TASK>
For the lines from the one with "Task: Click the 检查更新 button" to the end of the listing below, both ends included, give an exact copy and nothing more. Do not copy pictures.

DATA SHOWN>

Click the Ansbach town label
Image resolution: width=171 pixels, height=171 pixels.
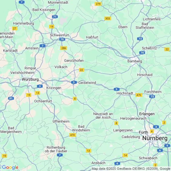(98, 163)
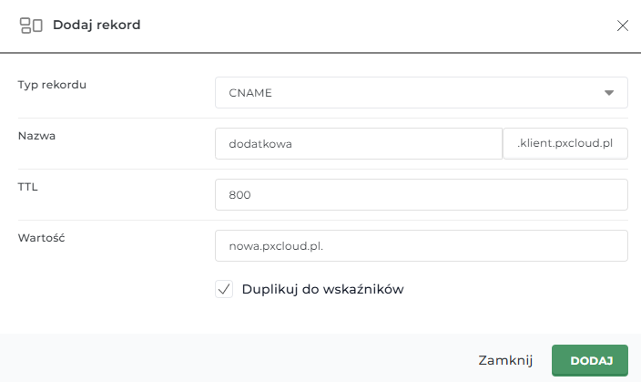This screenshot has height=382, width=641.
Task: Click the green DODAJ button
Action: 590,360
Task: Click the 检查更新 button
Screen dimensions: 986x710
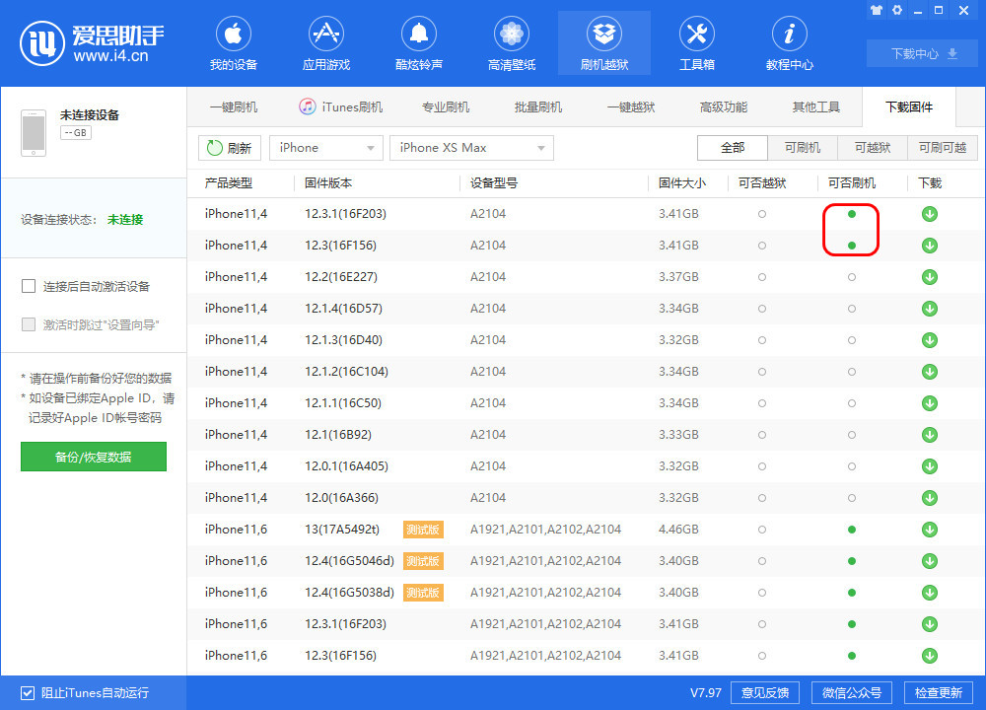Action: click(x=938, y=692)
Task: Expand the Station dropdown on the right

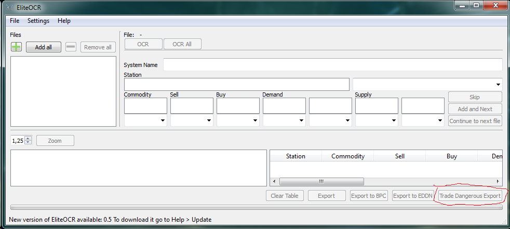Action: coord(498,84)
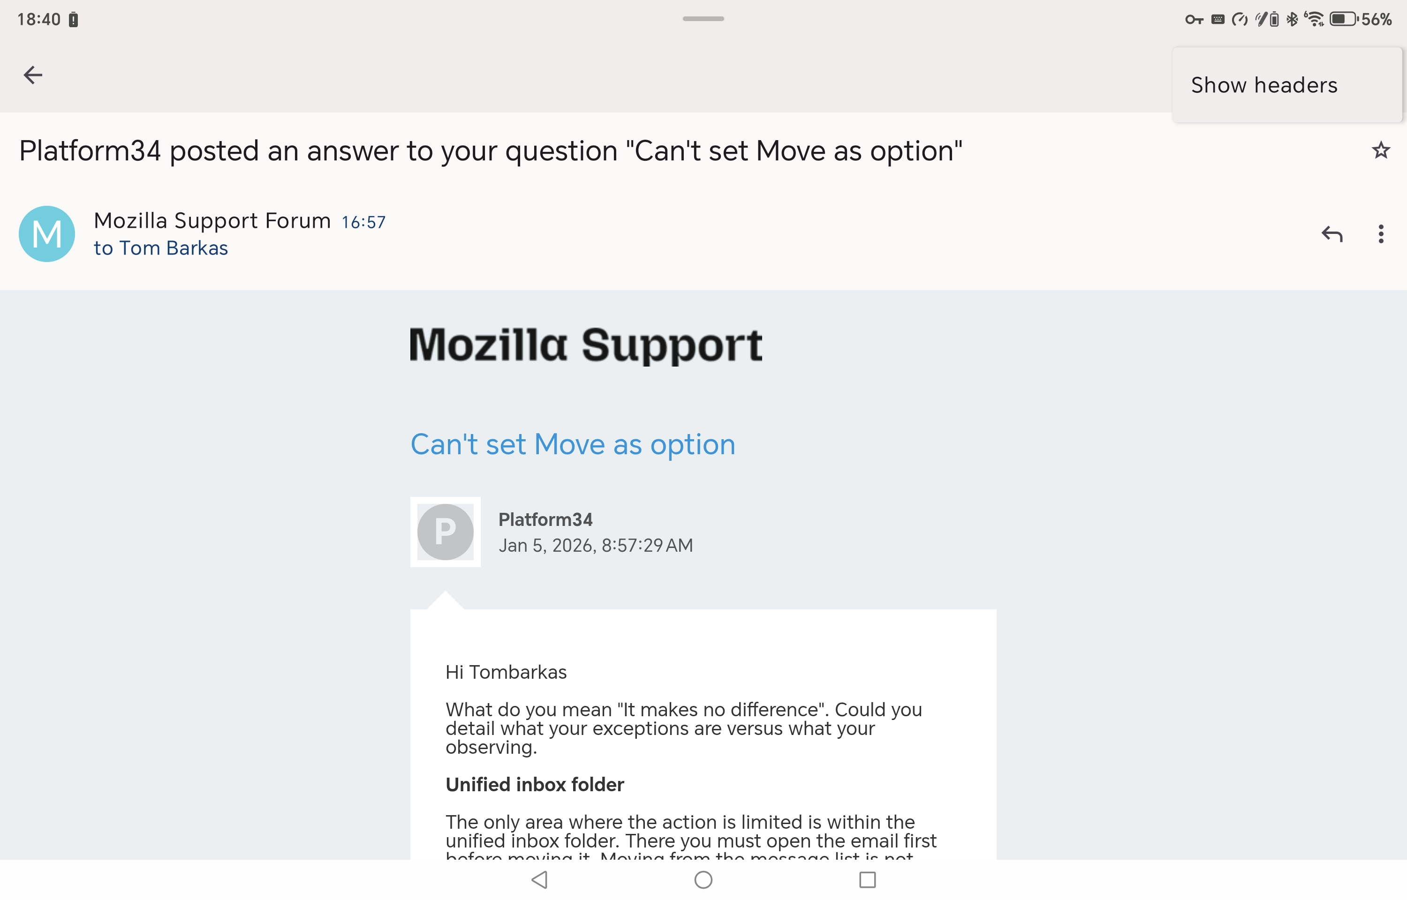Image resolution: width=1407 pixels, height=900 pixels.
Task: Open the three-dot message options menu
Action: click(1381, 234)
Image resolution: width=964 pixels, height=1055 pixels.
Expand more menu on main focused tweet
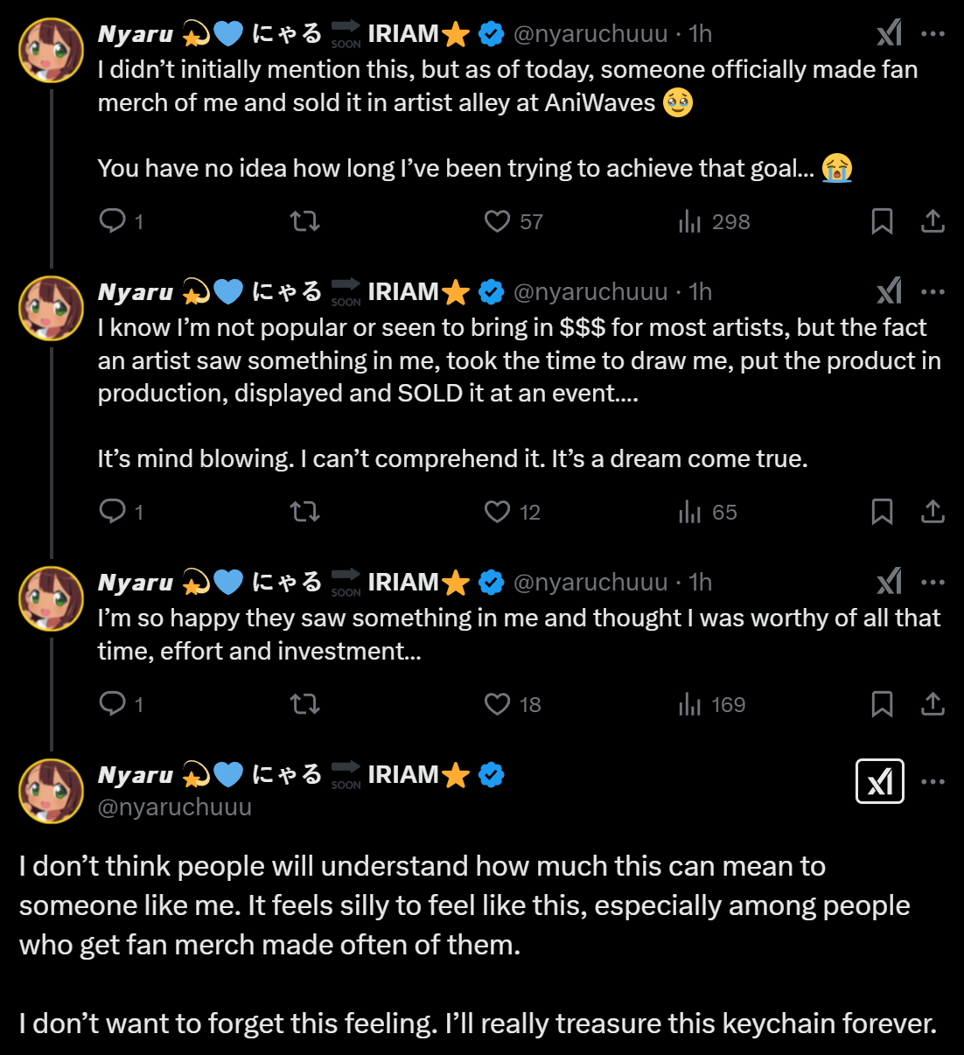tap(933, 781)
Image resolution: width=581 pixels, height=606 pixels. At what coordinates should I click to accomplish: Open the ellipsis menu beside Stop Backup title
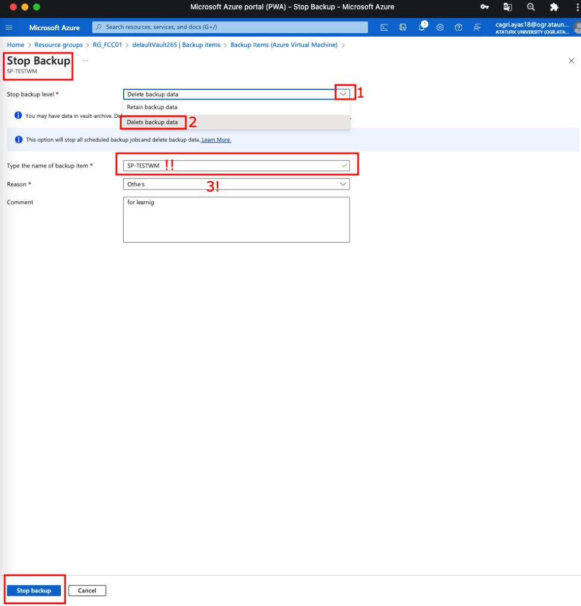pyautogui.click(x=85, y=61)
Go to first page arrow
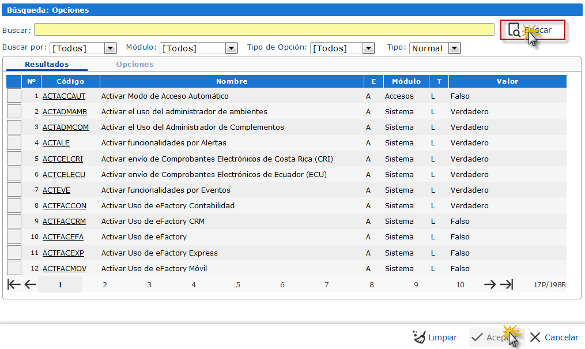585x349 pixels. click(14, 284)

ANSWER FOR THE TASK>
Task: Click the 检查更新 button
Screen dimensions: 986x710
Action: click(x=938, y=692)
Task: Expand the Station dropdown on the right

Action: coord(498,84)
Image resolution: width=1407 pixels, height=900 pixels.
Task: Open the three-dot message options menu
Action: click(1381, 234)
Image resolution: width=964 pixels, height=1055 pixels.
Expand more menu on main focused tweet
tap(933, 781)
Image resolution: width=581 pixels, height=606 pixels. At what coordinates should I click to accomplish: Open the ellipsis menu beside Stop Backup title
pyautogui.click(x=85, y=61)
Go to first page arrow
585x349 pixels. click(14, 284)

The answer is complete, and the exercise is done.